- _TASK REQUIREMENTS_
Repeat exactly what runs from the line containing "Viewport: 733px width, 725px height." through the last line of the material below. Do not copy the pictures.

- _DATA EXTRACT_
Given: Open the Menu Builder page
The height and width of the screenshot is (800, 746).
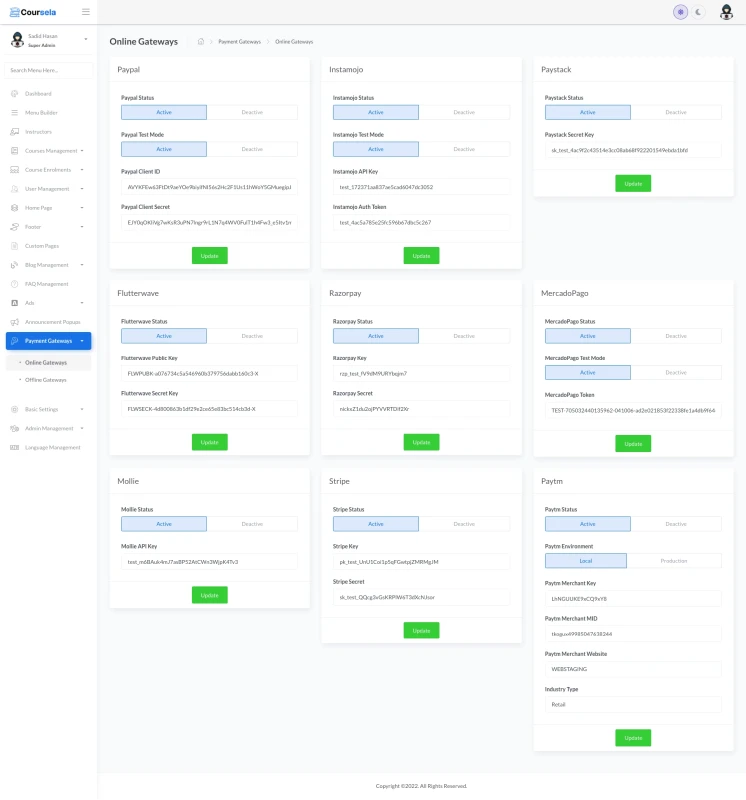Looking at the screenshot, I should pos(41,113).
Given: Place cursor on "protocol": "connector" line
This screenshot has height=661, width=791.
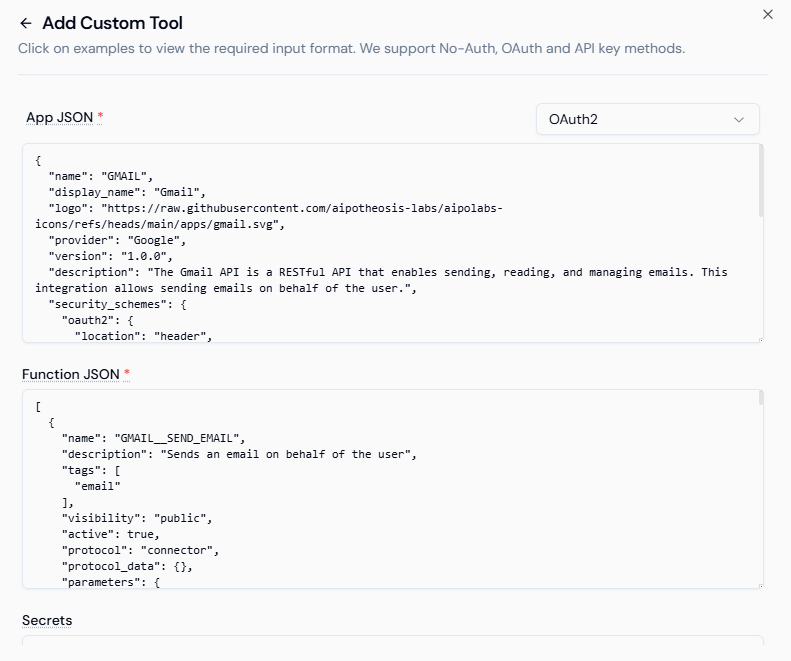Looking at the screenshot, I should pos(140,550).
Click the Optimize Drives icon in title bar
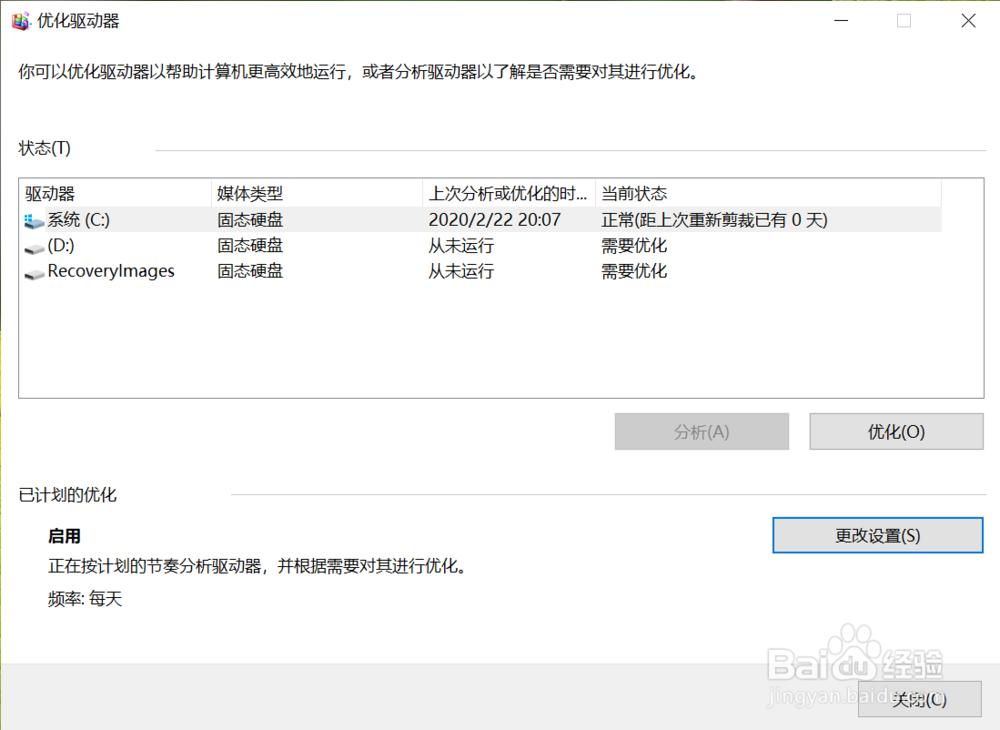1000x730 pixels. point(19,19)
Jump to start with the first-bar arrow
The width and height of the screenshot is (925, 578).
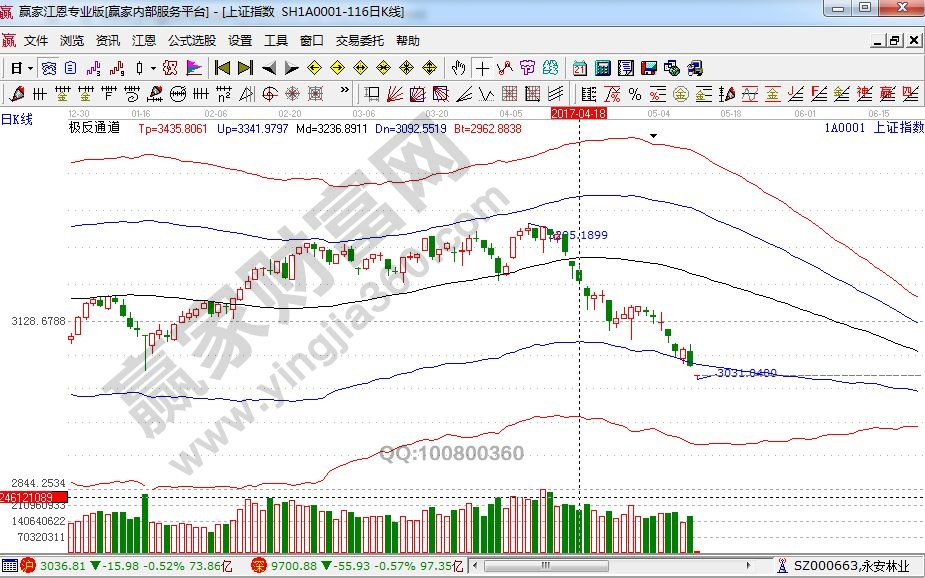coord(222,68)
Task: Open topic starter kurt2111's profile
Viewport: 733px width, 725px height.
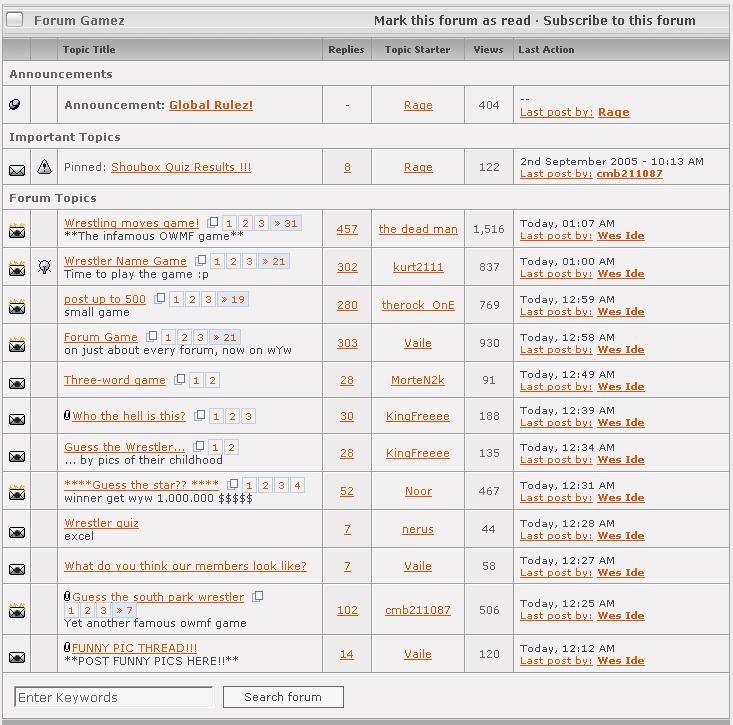Action: click(x=418, y=267)
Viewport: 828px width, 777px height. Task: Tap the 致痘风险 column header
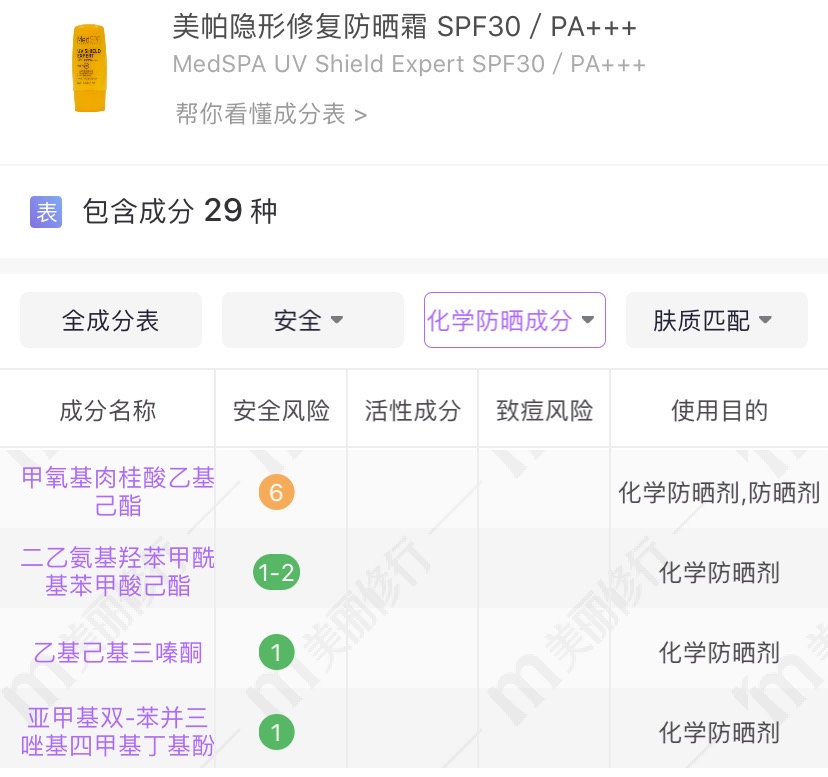point(544,410)
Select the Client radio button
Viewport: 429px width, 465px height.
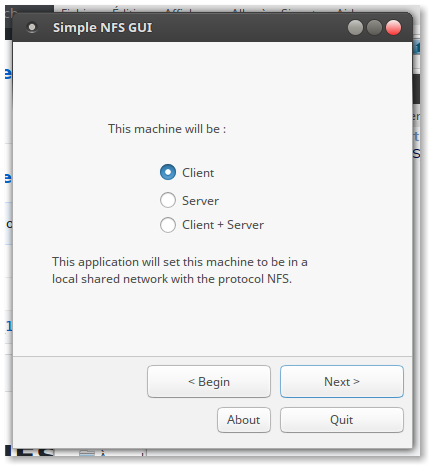pos(168,172)
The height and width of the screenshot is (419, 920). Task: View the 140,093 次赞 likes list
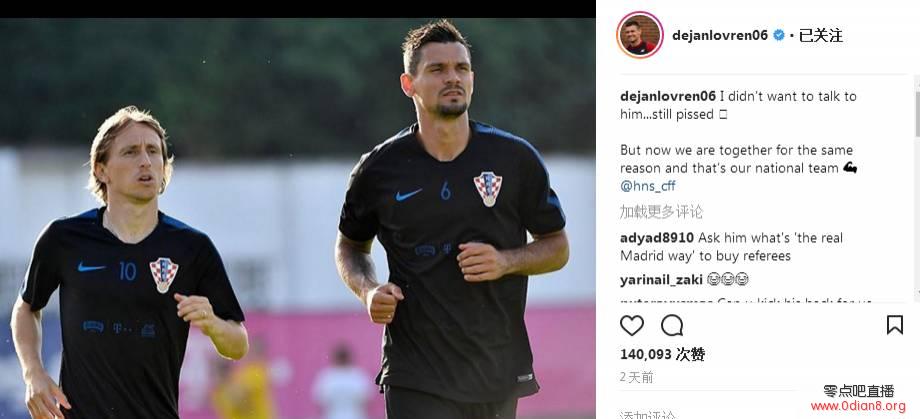(662, 354)
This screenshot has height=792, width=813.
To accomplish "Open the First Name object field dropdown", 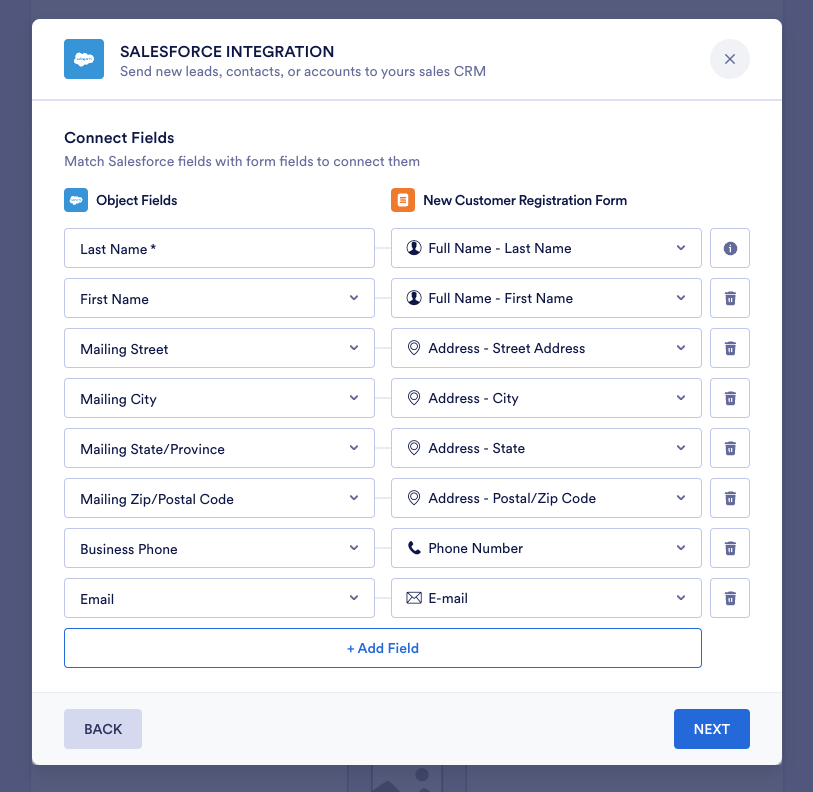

- _FINISHED TASK_
Viewport: 733px width, 725px height.
Action: click(x=418, y=267)
Viewport: 828px width, 777px height. Task: Tap the 致痘风险 column header
point(544,410)
Select the Client radio button
Viewport: 429px width, 465px height.
pos(168,172)
The height and width of the screenshot is (419, 920). Task: View the 140,093 次赞 likes list
(662, 354)
This screenshot has height=792, width=813.
To accomplish "Open the First Name object field dropdown", 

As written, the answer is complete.